Is there a middle ground? “The art of debug is very hard,” says Ziv. “But machine learning has already failed in something that a lot of people consider much easier, and this is triage. How can you take the thousands of failures that you have every night and bucket them into things that have a common root cause? Identify things that are already known and move them aside, and then assign the new failures to the right person. Machine learning wasn’t able to provide solutions that are good, that people are willing to trust. Before we get to debug, we need to solve these kinds of problems.”

Srinivasan says this can be split into two tasks. “One is triage and the other is clustering. Clustering is when you have 10,000 failures and you place them it into 10 buckets. And then triage is taking your bugs that you classify as a DV bug or RTL, creating a machine learning model, and then predicting new bugs that occur into one of these categories. I would say that this has worked really well. I don’t know why you would say that it doesn’t work. Maybe in some specific cases, maybe your model didn’t have the right features. Or maybe your clustering has very high dimensions.”

The way forward
Perhaps, if machine learning is having difficulty with verification, the industry should consider how we do verification and see if that can be changed. “Maybe we need to write our test benches a little bit differently to make it easier for machine learning to interact with them,” says Ziv. “Maybe we should change the way we get data out of the design, such that it will be easier for machine learning tools to use. Trace should not be a natural language. Trace data should be as structured as possible, because it’s much easier to understand structured data. And since it is produced by machines, and going to be consumed by a machine for the machine learning, that makes it easier for both sides to work. There are things the verification community and EDA vendors can do to help machine learning get there. But is it going to be enough? I’m not sure yet. I believe that at some point we’ll find the right combination of how to use it, and which machine learning techniques to use in order to make them really efficient.”

Does the industry have the right models? “We’re not actually trying to develop new models. We’re just trying to figure out how to leverage existing solutions,” says Berg. “If you ask the ML folks to do a classifier for dogs and cats, they can look at the results of their work. It’s very difficult for them to do the work with our data sets, absent our input, to help them judge their results. Most verification folks can’t really describe their process in any kind of algorithmic way.
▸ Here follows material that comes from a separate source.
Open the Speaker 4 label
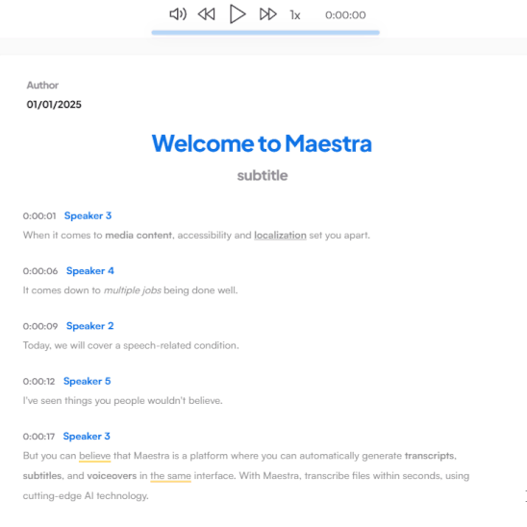527x527 pixels. tap(90, 271)
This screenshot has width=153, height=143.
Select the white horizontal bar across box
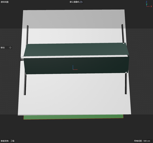pyautogui.click(x=75, y=57)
We need to understand how we are debugging, to understanding the data that’s relevant, understand the features that we need to be able to be cleaner about the data that we’re giving to the ML folks.”
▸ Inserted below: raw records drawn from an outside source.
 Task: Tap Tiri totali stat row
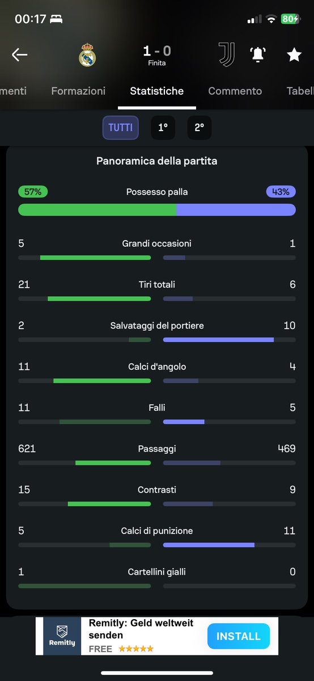pyautogui.click(x=157, y=291)

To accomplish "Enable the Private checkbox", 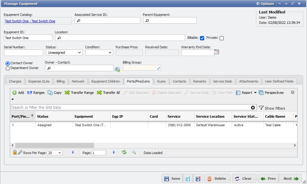I will (222, 38).
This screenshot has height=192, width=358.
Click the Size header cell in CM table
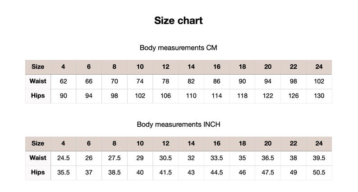coord(38,67)
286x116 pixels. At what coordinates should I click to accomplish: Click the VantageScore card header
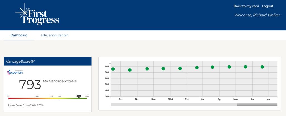[x=47, y=61]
Progress may be possible if the two groups come closer together. “I’d like to see the DV engineer and the domain expert learning more about machine learning, and machine learning engineers coming closer to learning more about DV,” says Srinivasan.
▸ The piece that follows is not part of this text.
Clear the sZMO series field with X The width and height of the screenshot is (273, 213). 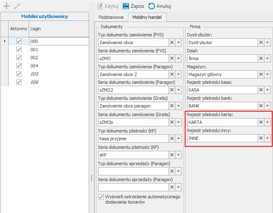click(172, 58)
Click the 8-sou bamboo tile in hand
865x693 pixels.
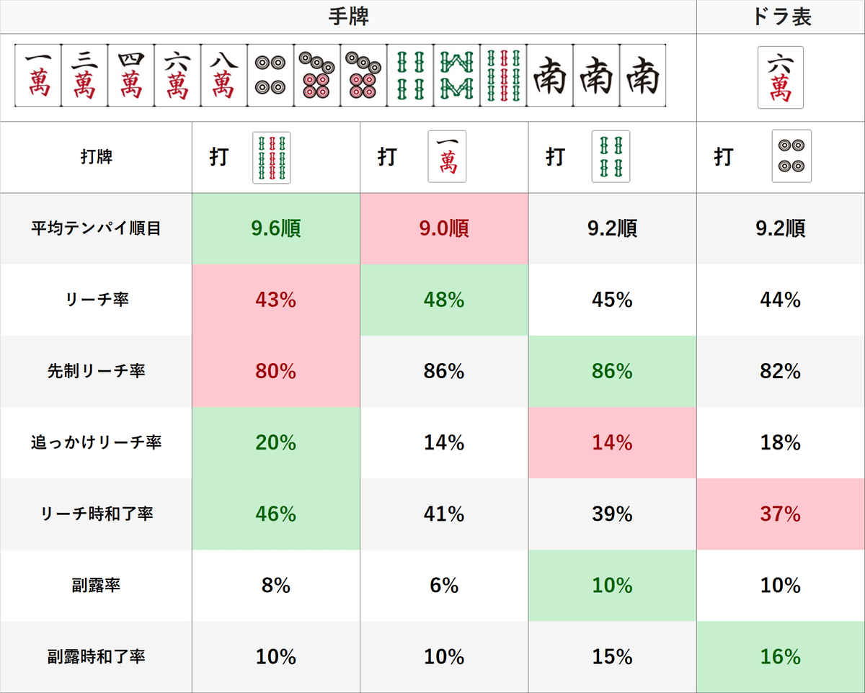(456, 75)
Berg agrees. “Verification engineers need to become much more data-aware to be able to think about how the collateral we’re generating can map to, or be used by, machine learning models. We don’t need verification engineers to be ML folks, but we need them to be ML-fluent. We need to be much more aware of the data that we’re creating, the formats we’re creating it in, and how we’re exposing parts of the design as we run simulations.”

And finally, this may all need to be looked at from a fresh perspective. “Sometimes you have people walking around with a hammer looking for a nail,” says Barrett. “They’re not actually trying to solve a real problem. They are just looking for anything that looks like a problem that their hammer will hit. And that’s certainly been a problem with AI and other techniques. I always tell my students, first find an interesting problem and be open minded about what technique you’re going to use to solve it. Maybe ML plays a role, maybe it doesn’t.”